Later, it was adapted as a play by Raghuvir Sahay and performed by different theatre groups. Hyderabad-based Nibha Theatre Ensemble staged it as the play Birjees Qadar Ka Kumba at Lamakaan recently. Directed by Nasreen Ishaque, who has a graduate degree from NSD along with several other accolades, the play won hearts making people reflect on moral code versus human freedom especially of women by women.

The play opens with a typical female household set-up which appears normal initially; five women sitting together, their heads bent as they are busy embroidering. The house is of Birjees Qadar, a widow, and now head of the family. She lives with her five unmarried daughters, Hasan Baandi and an old ailing mother Akhtari Begum. What doesn’t seem normal is the exchange of frequent sharp remarks among the sisters. And no it’s not just sibling acrimony reaching its peak.

This is built with high tension within the family not only of repression but also jealousy for one another over a man, a lover. This lover is Athar Yusuf to whom the eldest daughter is engaged to be married, the other four sisters, too, are interested in him. There is a confrontation between Birjees and Mushtari, over a photograph of Athar that Mushtari had hidden. Later she warns the younger sister Aadila that she will not let her unite with Athar as the latter is in love with this man. The sisters have difference of opinion over a young girl who becomes pregnant without marriage and is stoned to death. Mushtari vows to put her sister through the same torture as she suspects that Aadila is carrying Athar’s child. 

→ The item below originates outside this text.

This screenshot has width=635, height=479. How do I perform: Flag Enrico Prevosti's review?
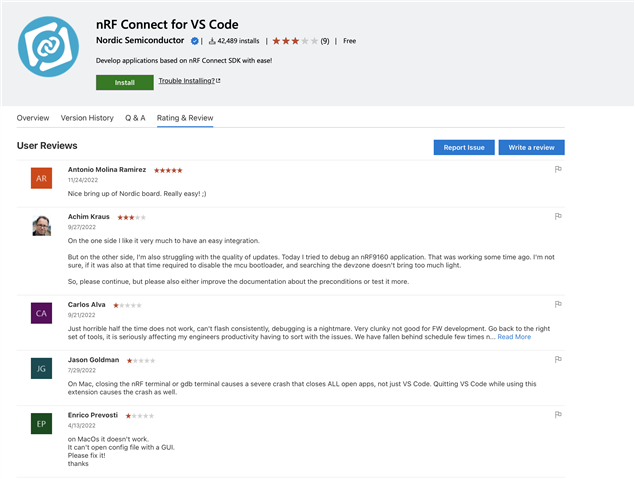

Act three opens with Akhtari Begum trying to escape. But is brought back and locked up by the sisters. This also has hidden connotations of the desire of the sisters to escape the household. Mushtari and Aadila confront each other over Athar and Mushtari reveals to her mother that Aadila is in love with the man and secretly meets him. Birjees goes to shoot him while Mushtari falsely informs everyone of his death. The play ends with Aadila committing suicide as Birjees mutters: “She died a virgin.”

The play which was written years ago by Lorca in a semi-feudal Spain is pertinent even today in different pockets of South Asia where women are regarded as morally pure with their virginity intact and death is preferred to the so-called ‘corruption of the body and soul’. The play is quite relevant even in the current time as several of them are killed in the name of honour. Time is the glue which brings past and present together only to reveal that for women not much has changed.